WHAT TO WORK ON:
Render the material from its first line through the line containing "Cucina (154, 8)" as a JSON list of strings, one string per line, with blank lines omitted.

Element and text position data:
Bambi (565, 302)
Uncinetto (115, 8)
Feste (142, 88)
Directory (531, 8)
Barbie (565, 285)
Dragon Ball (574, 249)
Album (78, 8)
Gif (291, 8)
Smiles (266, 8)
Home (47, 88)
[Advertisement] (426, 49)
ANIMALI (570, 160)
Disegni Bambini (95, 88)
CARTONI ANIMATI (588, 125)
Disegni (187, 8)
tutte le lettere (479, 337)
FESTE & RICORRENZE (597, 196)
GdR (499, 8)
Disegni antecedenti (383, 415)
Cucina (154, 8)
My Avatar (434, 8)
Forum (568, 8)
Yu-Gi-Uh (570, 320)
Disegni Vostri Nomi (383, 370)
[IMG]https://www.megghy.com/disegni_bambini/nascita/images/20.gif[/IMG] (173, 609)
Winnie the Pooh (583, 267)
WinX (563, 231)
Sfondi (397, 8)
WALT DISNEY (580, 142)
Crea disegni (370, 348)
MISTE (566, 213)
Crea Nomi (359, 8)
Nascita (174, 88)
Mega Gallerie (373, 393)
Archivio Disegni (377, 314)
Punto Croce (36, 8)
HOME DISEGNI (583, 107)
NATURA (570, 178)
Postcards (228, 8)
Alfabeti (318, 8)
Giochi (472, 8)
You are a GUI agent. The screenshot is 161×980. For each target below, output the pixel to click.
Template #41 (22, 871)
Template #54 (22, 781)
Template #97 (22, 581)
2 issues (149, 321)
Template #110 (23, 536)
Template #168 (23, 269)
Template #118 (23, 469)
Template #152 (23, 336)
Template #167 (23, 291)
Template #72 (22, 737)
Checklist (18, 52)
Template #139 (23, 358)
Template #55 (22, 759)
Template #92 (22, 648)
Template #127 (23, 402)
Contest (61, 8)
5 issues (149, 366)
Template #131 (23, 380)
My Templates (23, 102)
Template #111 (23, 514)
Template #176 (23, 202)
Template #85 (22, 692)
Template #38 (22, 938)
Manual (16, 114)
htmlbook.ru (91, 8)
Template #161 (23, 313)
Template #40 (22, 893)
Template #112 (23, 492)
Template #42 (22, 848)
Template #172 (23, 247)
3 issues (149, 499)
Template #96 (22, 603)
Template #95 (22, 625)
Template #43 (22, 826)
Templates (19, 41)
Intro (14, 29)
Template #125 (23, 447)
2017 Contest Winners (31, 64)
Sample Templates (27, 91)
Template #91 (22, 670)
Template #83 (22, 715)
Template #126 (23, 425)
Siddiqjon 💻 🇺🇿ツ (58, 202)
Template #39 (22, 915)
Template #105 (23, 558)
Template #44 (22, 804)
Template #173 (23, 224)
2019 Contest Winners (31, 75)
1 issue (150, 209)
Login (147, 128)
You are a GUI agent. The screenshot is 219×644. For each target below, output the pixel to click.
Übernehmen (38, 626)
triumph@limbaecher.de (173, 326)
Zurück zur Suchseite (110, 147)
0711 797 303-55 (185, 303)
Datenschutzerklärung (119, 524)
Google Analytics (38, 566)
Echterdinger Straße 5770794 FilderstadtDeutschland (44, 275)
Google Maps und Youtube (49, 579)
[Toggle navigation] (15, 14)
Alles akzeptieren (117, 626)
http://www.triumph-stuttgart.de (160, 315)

WRITTEN ANSWER:
[
  "Bambi (565, 302)",
  "Uncinetto (115, 8)",
  "Feste (142, 88)",
  "Directory (531, 8)",
  "Barbie (565, 285)",
  "Dragon Ball (574, 249)",
  "Album (78, 8)",
  "Gif (291, 8)",
  "Smiles (266, 8)",
  "Home (47, 88)",
  "[Advertisement] (426, 49)",
  "ANIMALI (570, 160)",
  "Disegni Bambini (95, 88)",
  "CARTONI ANIMATI (588, 125)",
  "Disegni (187, 8)",
  "tutte le lettere (479, 337)",
  "FESTE & RICORRENZE (597, 196)",
  "GdR (499, 8)",
  "Disegni antecedenti (383, 415)",
  "Cucina (154, 8)"
]